> **STATED EXERCISE**
Rewrite the items below so that every "Task" becomes "Goal", with no other changes. Leave the pictures out of your answer.

================

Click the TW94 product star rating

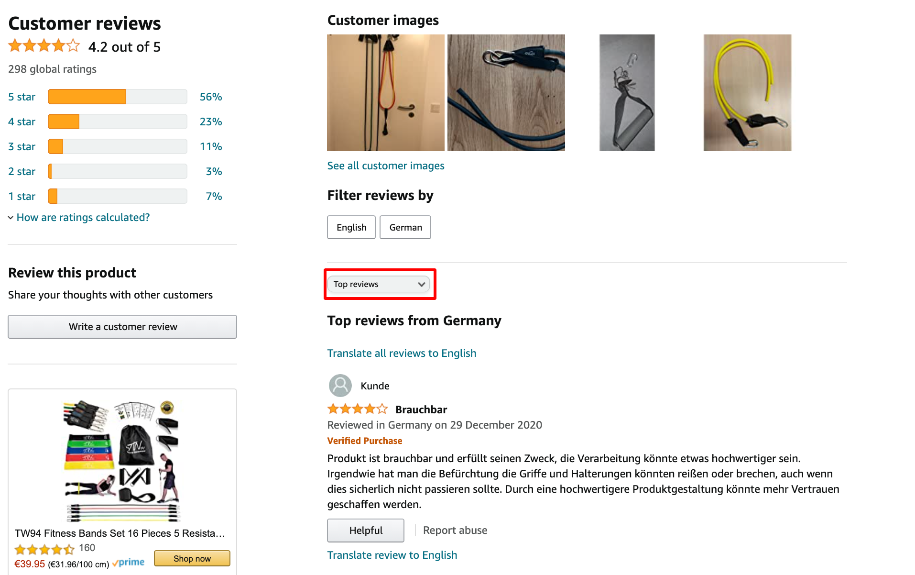pos(44,548)
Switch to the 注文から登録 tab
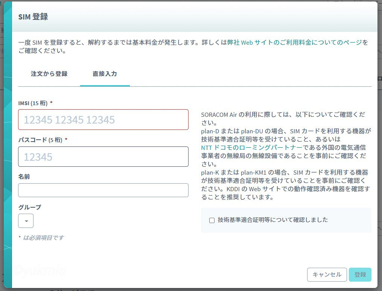Image resolution: width=382 pixels, height=291 pixels. (x=49, y=74)
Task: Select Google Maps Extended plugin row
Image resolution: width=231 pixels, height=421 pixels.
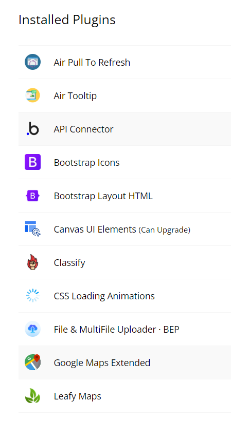Action: coord(125,362)
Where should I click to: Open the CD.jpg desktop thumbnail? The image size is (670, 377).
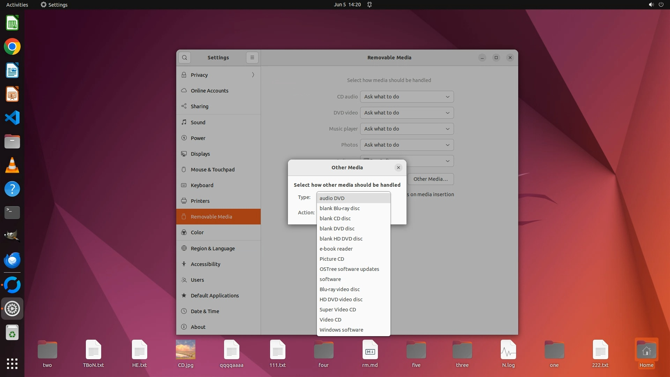[x=186, y=349]
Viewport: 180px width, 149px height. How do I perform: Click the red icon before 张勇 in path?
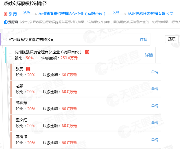[x=5, y=14]
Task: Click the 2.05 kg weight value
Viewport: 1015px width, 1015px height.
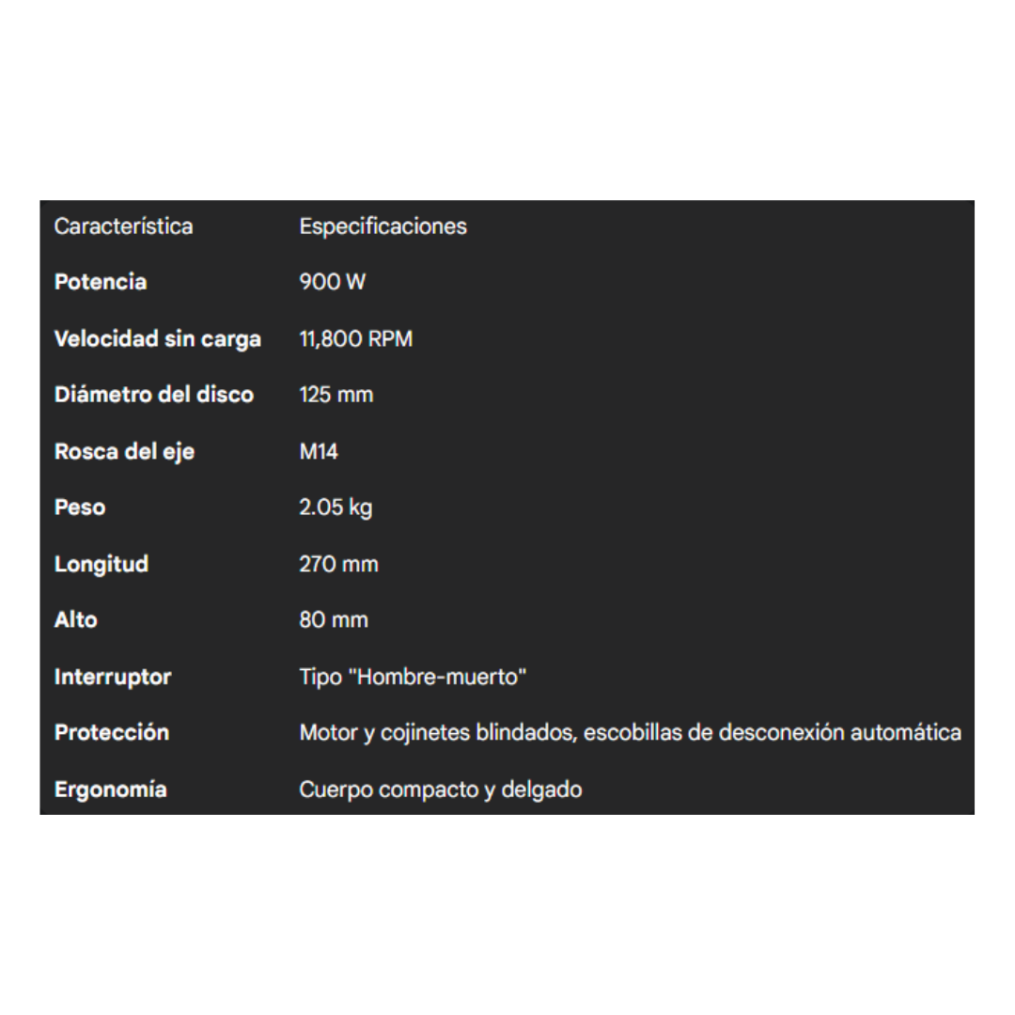Action: coord(336,508)
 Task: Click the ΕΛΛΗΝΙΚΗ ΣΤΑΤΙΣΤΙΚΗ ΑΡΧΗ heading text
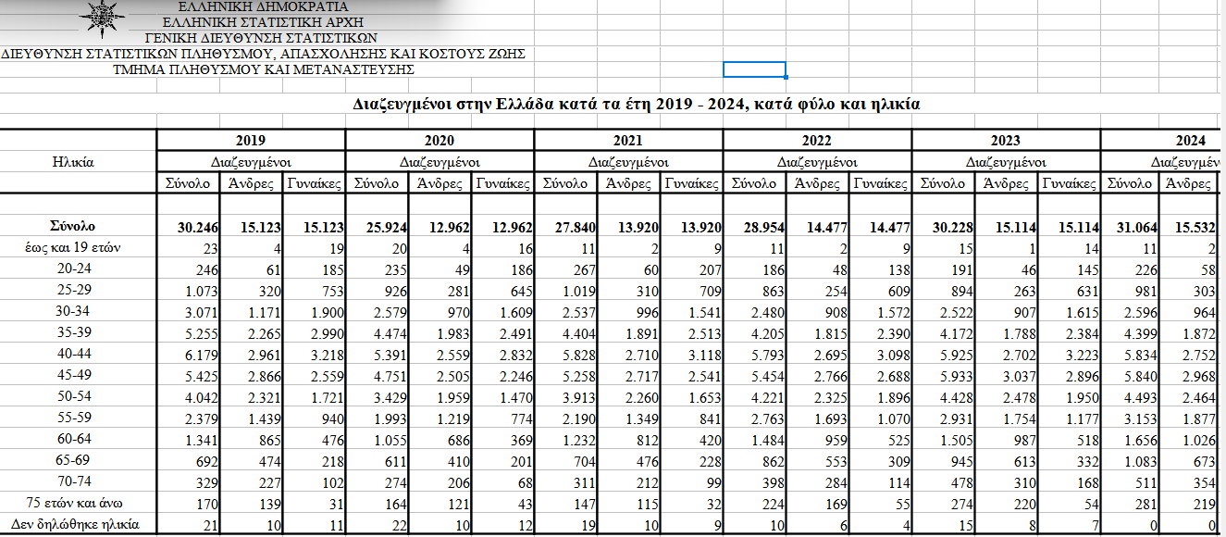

================

> **IN RESPONSE**
Click the TW94 product star rating

pos(44,548)
Switch to the 注文から登録 tab
Image resolution: width=382 pixels, height=291 pixels. (x=49, y=74)
Goal: Select Google Maps Extended plugin row
Image resolution: width=231 pixels, height=421 pixels.
Action: coord(125,362)
Where should I click to: Open the CD.jpg desktop thumbnail? The image size is (670, 377).
[x=186, y=349]
Viewport: 180px width, 149px height. How do I perform: Click the red icon before 张勇 in path?
[x=5, y=14]
Goal: Click the 2.05 kg weight value
Viewport: 1015px width, 1015px height.
Action: coord(336,508)
 Goal: Click the ΕΛΛΗΝΙΚΗ ΣΤΑΤΙΣΤΙΚΗ ΑΡΧΗ heading text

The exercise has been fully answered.